From an end user's PoV, this process is nearly identical to traditional token joining. While a joining secret does need to be copied to the bot node, these secrets remain short-lived and one-time use.

We expect most users to use Flow 2: it's much easier to provision new nodes and requires less back-and-forth between the admin's workstation and bot node. Flow 1 is particularly ill-suited to Terraform use since keypairs would need to be pregenerated and copied to nodes, which is not ideal from a security PoV.

Flow 2 is also mostly equivalent to token joining. Current users will already be conceptually familiar with the joining process, and documentation updates will be minimal.

Bot Lifecycle

Bots joined with bound-keypair tokens will have a meaningfully different lifecycle than other types of bots. To summarize some key differences:

The Bot and ProvisionToken resources are never expected expire automatically. Users could put an expiration on the token resource, but we will not recommend doing so.
The bot keypair has no defined lifespan of its own.
As long as a bot retains its keypair, it can always be recovered server-side. If it runs out of joins, the backend token can be reconfigured to allow more. If the backend token is deleted outright, it can be recreated with the public key.
Each time a bot joins, it creates a new bot instance. The bot instance is tied to the valid client certificate, and we won't change this behavior.

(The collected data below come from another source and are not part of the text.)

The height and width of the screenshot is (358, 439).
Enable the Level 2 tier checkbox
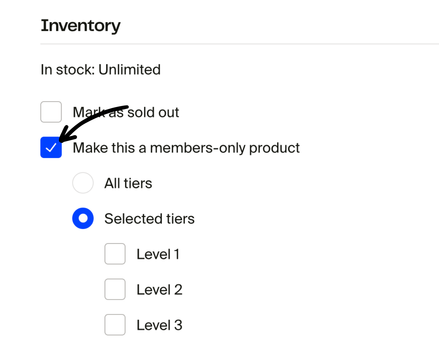(115, 289)
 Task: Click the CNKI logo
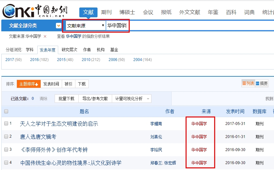[34, 11]
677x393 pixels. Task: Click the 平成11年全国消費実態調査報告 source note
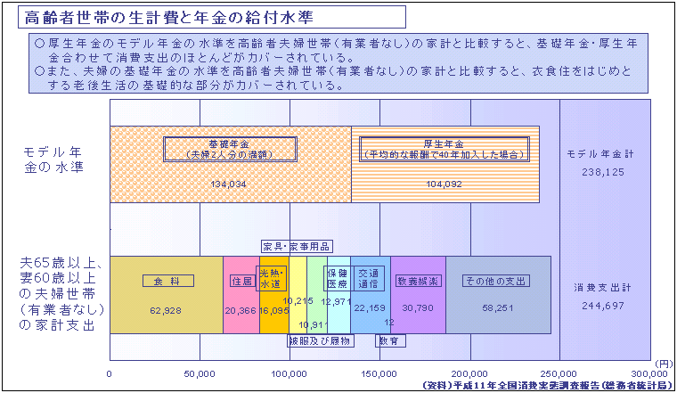pyautogui.click(x=544, y=386)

The new bot instance will contain a reference to the previous instance ID based on the content of .status.bound_keypair.bound_bot_instance_id at recovery time.
When a new instance is generated as part of a recovery, refresh attempts using the old instance will be denied via a check against the currently bound .status.bound_keypair.bound_bot_instance_id.

Bots may stop refreshing under several conditions, triggering a recovery attempt:

The backing ProvisionToken resource has been deleted; in this case, the recovery attempt is unlikely to succeed
The bot has been offline for longer than its certificate TTL
A lock targeting the bot in any capacity (username, instance UUID, token name) is in place

Bots will be unable to recover under any of these conditions:

The ProvisionToken resource has been deleted
Loss of private key
A lock is in place
.status.bound_keypair.recover_count is greater than or equal to .spec.bound_keypair.recovery.limit (and mode is standard)
.spec.bound_keypair.onboarding.must_register_before is set to a value before the current time
Inability to provide valid join state document after first join attempt

Preventing Credential Duplication

Like token joining, bound-keypair aims to have relatively robust protections against stolen or duplicated credentials, including both the long-lived keypair and short-lived refreshed certificates.

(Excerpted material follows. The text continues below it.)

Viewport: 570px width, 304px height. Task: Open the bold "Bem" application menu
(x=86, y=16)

Refreshed certificates will function like renewable certificates do today, including generation counter checks. An attacker would need to exfiltrate both the bot certificates and its keypair, and then also prevent the original bot instance from attempting to refresh certificates, or else a generation counter check will lock the bot on the next refresh attempt.

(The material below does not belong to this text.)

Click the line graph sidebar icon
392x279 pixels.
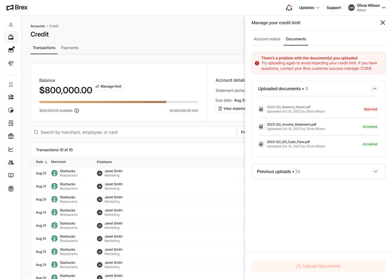pyautogui.click(x=11, y=149)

However, the long-lived keypair introduces a similar class of problem. If an attacker exfiltrates the keypair, assuming additional joins are available, they can attempt to recover and gain extended access. The original bot will still compete with the imposter bot and each will be forced to recover on every attempt, but this results in minimal real downtime for an attacker, at least until the join allowance runs out.

To mitigate this, we'll need to create a mechanism similar to the generation counter to protect recoveries and the long-lived keypair:

When joining, Auth will return a join state document (signed JWT) that includes the current join counter, alongside the usual Teleport certificates. Bots must store this document for the next join attempt.
On subsequent join attempts, bots must include this signed document in the join request.
On each join attempt, before creating a new bot instance, auth verifies the JWT, and compares the current join counter to the join counter in the JWT.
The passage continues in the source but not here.